**WORK REQUEST**
Output the data below in full, byte for byte. Nothing may differ.

-------

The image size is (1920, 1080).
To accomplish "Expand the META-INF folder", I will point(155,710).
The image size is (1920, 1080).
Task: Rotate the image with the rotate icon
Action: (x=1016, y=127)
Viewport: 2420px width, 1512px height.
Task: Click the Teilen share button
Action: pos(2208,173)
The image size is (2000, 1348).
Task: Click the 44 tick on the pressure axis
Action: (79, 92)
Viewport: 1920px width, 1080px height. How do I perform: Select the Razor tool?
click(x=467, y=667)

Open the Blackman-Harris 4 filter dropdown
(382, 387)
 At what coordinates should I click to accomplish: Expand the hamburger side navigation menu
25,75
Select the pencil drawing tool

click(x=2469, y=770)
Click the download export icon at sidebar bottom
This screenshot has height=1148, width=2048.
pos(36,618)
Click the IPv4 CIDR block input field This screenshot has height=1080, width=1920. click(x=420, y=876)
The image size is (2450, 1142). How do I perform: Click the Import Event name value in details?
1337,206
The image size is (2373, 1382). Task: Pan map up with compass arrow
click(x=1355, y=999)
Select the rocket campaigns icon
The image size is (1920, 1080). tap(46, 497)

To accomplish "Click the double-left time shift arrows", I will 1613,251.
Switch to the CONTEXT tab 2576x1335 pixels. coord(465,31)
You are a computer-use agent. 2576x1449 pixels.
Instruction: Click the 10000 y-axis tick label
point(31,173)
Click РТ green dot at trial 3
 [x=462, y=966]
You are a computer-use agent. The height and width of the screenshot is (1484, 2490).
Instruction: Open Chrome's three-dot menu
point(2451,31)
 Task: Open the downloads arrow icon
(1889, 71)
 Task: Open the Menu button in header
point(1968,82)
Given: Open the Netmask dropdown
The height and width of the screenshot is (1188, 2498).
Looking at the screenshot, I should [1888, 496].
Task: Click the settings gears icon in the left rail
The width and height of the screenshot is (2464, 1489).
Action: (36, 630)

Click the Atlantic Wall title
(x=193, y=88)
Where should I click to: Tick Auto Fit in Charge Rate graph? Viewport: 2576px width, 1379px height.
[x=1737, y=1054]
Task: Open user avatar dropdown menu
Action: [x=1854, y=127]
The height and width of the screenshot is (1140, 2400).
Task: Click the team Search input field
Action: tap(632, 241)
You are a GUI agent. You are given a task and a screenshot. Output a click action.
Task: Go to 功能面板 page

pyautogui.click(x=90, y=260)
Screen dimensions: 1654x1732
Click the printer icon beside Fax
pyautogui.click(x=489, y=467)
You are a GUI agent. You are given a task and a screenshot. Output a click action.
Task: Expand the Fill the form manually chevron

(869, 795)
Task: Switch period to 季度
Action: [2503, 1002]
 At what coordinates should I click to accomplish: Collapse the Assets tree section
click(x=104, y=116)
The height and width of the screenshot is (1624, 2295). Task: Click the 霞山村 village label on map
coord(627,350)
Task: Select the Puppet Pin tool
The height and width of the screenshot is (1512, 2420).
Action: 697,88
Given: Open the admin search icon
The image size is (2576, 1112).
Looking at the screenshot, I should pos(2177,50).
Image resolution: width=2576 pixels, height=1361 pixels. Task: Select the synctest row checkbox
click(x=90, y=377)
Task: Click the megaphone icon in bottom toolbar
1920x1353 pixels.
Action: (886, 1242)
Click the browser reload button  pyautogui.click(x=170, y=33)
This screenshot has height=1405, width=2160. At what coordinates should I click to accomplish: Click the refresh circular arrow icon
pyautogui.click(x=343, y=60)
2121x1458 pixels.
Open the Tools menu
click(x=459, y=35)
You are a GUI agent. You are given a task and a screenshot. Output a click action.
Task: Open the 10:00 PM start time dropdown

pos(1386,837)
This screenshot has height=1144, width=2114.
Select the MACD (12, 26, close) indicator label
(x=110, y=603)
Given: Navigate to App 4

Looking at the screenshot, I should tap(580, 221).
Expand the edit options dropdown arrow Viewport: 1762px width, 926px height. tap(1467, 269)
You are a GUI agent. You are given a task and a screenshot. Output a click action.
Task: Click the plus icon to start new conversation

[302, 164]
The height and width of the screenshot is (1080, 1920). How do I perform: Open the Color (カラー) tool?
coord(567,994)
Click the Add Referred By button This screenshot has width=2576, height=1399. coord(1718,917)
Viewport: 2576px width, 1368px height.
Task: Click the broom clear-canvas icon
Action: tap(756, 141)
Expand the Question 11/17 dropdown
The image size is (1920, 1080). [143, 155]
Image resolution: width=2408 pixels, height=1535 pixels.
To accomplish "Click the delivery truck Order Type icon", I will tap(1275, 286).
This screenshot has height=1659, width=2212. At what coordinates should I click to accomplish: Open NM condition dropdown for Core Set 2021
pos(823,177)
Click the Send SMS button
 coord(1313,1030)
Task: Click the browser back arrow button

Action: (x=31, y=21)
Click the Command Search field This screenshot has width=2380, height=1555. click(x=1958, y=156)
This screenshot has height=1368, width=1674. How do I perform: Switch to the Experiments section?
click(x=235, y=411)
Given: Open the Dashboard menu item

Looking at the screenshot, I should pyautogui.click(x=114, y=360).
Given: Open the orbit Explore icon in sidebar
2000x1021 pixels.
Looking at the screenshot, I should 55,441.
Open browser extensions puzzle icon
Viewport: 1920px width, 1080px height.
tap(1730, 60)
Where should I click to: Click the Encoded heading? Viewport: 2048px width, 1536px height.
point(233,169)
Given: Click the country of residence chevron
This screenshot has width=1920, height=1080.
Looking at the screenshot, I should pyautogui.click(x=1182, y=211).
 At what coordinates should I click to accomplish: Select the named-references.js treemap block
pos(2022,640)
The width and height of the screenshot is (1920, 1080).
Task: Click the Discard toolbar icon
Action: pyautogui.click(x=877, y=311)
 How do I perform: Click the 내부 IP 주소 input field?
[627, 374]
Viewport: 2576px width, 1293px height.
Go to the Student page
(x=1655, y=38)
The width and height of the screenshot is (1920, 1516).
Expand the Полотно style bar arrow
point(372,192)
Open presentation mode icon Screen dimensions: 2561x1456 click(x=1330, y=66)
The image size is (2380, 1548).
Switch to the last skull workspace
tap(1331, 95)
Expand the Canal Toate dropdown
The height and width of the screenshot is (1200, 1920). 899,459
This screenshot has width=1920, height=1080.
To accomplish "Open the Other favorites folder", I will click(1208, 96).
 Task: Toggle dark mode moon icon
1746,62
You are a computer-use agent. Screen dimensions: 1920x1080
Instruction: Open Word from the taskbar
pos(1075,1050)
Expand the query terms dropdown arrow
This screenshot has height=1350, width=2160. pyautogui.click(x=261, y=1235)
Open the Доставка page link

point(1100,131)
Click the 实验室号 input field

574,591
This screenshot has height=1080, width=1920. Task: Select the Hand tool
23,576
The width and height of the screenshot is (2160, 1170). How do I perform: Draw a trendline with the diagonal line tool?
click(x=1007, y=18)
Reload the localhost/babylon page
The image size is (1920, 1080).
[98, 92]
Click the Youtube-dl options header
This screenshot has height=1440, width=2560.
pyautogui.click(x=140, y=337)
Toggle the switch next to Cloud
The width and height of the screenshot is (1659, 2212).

-------

**RESULT OF THIS TASK**
The image size is (1920, 1080).
To accomplish "Expand the META-INF folder", I will point(155,710).
The image size is (1920, 1080).
Task: Rotate the image with the rotate icon
Action: (x=1016, y=127)
Viewport: 2420px width, 1512px height.
Task: Click the Teilen share button
Action: pos(2208,173)
The image size is (2000, 1348).
Task: Click the 44 tick on the pressure axis
Action: (79, 92)
Viewport: 1920px width, 1080px height. How do I perform: Select the Razor tool?
click(x=467, y=667)

Open the Blackman-Harris 4 filter dropdown
(382, 387)
 At what coordinates should I click to accomplish: Expand the hamburger side navigation menu
25,75
Select the pencil drawing tool

click(x=2469, y=770)
Click the download export icon at sidebar bottom
This screenshot has height=1148, width=2048.
pos(36,618)
Click the IPv4 CIDR block input field This screenshot has height=1080, width=1920. click(x=420, y=876)
The image size is (2450, 1142). How do I perform: Click the Import Event name value in details?
1337,206
The image size is (2373, 1382). Task: Pan map up with compass arrow
click(x=1355, y=999)
Select the rocket campaigns icon
The image size is (1920, 1080). tap(46, 497)

To accomplish "Click the double-left time shift arrows", I will 1613,251.
Switch to the CONTEXT tab 2576x1335 pixels. coord(465,31)
You are a computer-use agent. 2576x1449 pixels.
Instruction: Click the 10000 y-axis tick label
point(31,173)
Click РТ green dot at trial 3
 [x=462, y=966]
You are a computer-use agent. The height and width of the screenshot is (1484, 2490).
Instruction: Open Chrome's three-dot menu
point(2451,31)
 Task: Open the downloads arrow icon
(1889, 71)
 Task: Open the Menu button in header
point(1968,82)
Given: Open the Netmask dropdown
The height and width of the screenshot is (1188, 2498).
Looking at the screenshot, I should [1888, 496].
Task: Click the settings gears icon in the left rail
The width and height of the screenshot is (2464, 1489).
Action: (36, 630)

Click the Atlantic Wall title
(x=193, y=88)
Where should I click to: Tick Auto Fit in Charge Rate graph? Viewport: 2576px width, 1379px height.
[x=1737, y=1054]
Task: Open user avatar dropdown menu
Action: [x=1854, y=127]
The height and width of the screenshot is (1140, 2400).
Task: Click the team Search input field
Action: tap(632, 241)
You are a GUI agent. You are given a task and a screenshot. Output a click action.
Task: Go to 功能面板 page

pyautogui.click(x=90, y=260)
Screen dimensions: 1654x1732
Click the printer icon beside Fax
pyautogui.click(x=489, y=467)
You are a GUI agent. You are given a task and a screenshot. Output a click action.
Task: Expand the Fill the form manually chevron

(869, 795)
Task: Switch period to 季度
Action: [2503, 1002]
 At what coordinates should I click to accomplish: Collapse the Assets tree section
click(x=104, y=116)
The height and width of the screenshot is (1624, 2295). Task: Click the 霞山村 village label on map
coord(627,350)
Task: Select the Puppet Pin tool
The height and width of the screenshot is (1512, 2420).
Action: 697,88
Given: Open the admin search icon
The image size is (2576, 1112).
Looking at the screenshot, I should pos(2177,50).
Image resolution: width=2576 pixels, height=1361 pixels. Task: Select the synctest row checkbox
click(x=90, y=377)
Task: Click the megaphone icon in bottom toolbar
1920x1353 pixels.
Action: (886, 1242)
Click the browser reload button  pyautogui.click(x=170, y=33)
This screenshot has height=1405, width=2160. At what coordinates should I click to accomplish: Click the refresh circular arrow icon
pyautogui.click(x=343, y=60)
2121x1458 pixels.
Open the Tools menu
click(x=459, y=35)
You are a GUI agent. You are given a task and a screenshot. Output a click action.
Task: Open the 10:00 PM start time dropdown

pos(1386,837)
This screenshot has height=1144, width=2114.
Select the MACD (12, 26, close) indicator label
(x=110, y=603)
Given: Navigate to App 4

Looking at the screenshot, I should tap(580, 221).
Expand the edit options dropdown arrow Viewport: 1762px width, 926px height. tap(1467, 269)
You are a GUI agent. You are given a task and a screenshot. Output a click action.
Task: Click the plus icon to start new conversation

[302, 164]
The height and width of the screenshot is (1080, 1920). How do I perform: Open the Color (カラー) tool?
coord(567,994)
Click the Add Referred By button This screenshot has width=2576, height=1399. coord(1718,917)
Viewport: 2576px width, 1368px height.
Task: Click the broom clear-canvas icon
Action: tap(756, 141)
Expand the Question 11/17 dropdown
The image size is (1920, 1080). [143, 155]
Image resolution: width=2408 pixels, height=1535 pixels.
To accomplish "Click the delivery truck Order Type icon", I will tap(1275, 286).
This screenshot has height=1659, width=2212. At what coordinates should I click to accomplish: Open NM condition dropdown for Core Set 2021
pos(823,177)
Click the Send SMS button
 coord(1313,1030)
Task: Click the browser back arrow button

Action: (x=31, y=21)
Click the Command Search field This screenshot has width=2380, height=1555. click(x=1958, y=156)
This screenshot has height=1368, width=1674. How do I perform: Switch to the Experiments section?
click(x=235, y=411)
Given: Open the Dashboard menu item

Looking at the screenshot, I should pyautogui.click(x=114, y=360).
Given: Open the orbit Explore icon in sidebar
2000x1021 pixels.
Looking at the screenshot, I should 55,441.
Open browser extensions puzzle icon
Viewport: 1920px width, 1080px height.
tap(1730, 60)
Where should I click to: Click the Encoded heading? Viewport: 2048px width, 1536px height.
point(233,169)
Given: Click the country of residence chevron
This screenshot has width=1920, height=1080.
Looking at the screenshot, I should pyautogui.click(x=1182, y=211).
 At what coordinates should I click to accomplish: Select the named-references.js treemap block
pos(2022,640)
The width and height of the screenshot is (1920, 1080).
Task: Click the Discard toolbar icon
Action: pyautogui.click(x=877, y=311)
 How do I perform: Click the 내부 IP 주소 input field?
[627, 374]
Viewport: 2576px width, 1293px height.
Go to the Student page
(x=1655, y=38)
The width and height of the screenshot is (1920, 1516).
Expand the Полотно style bar arrow
point(372,192)
Open presentation mode icon Screen dimensions: 2561x1456 click(x=1330, y=66)
The image size is (2380, 1548).
Switch to the last skull workspace
tap(1331, 95)
Expand the Canal Toate dropdown
The height and width of the screenshot is (1200, 1920). 899,459
This screenshot has width=1920, height=1080.
To accomplish "Open the Other favorites folder", I will click(1208, 96).
 Task: Toggle dark mode moon icon
1746,62
You are a computer-use agent. Screen dimensions: 1920x1080
Instruction: Open Word from the taskbar
pos(1075,1050)
Expand the query terms dropdown arrow
This screenshot has height=1350, width=2160. pyautogui.click(x=261, y=1235)
Open the Доставка page link

point(1100,131)
Click the 实验室号 input field

574,591
This screenshot has height=1080, width=1920. Task: Select the Hand tool
23,576
The width and height of the screenshot is (2160, 1170). How do I perform: Draw a trendline with the diagonal line tool?
click(x=1007, y=18)
Reload the localhost/babylon page
The image size is (1920, 1080).
[98, 92]
Click the Youtube-dl options header
This screenshot has height=1440, width=2560.
pyautogui.click(x=140, y=337)
Toggle the switch next to Cloud
The width and height of the screenshot is (1659, 2212).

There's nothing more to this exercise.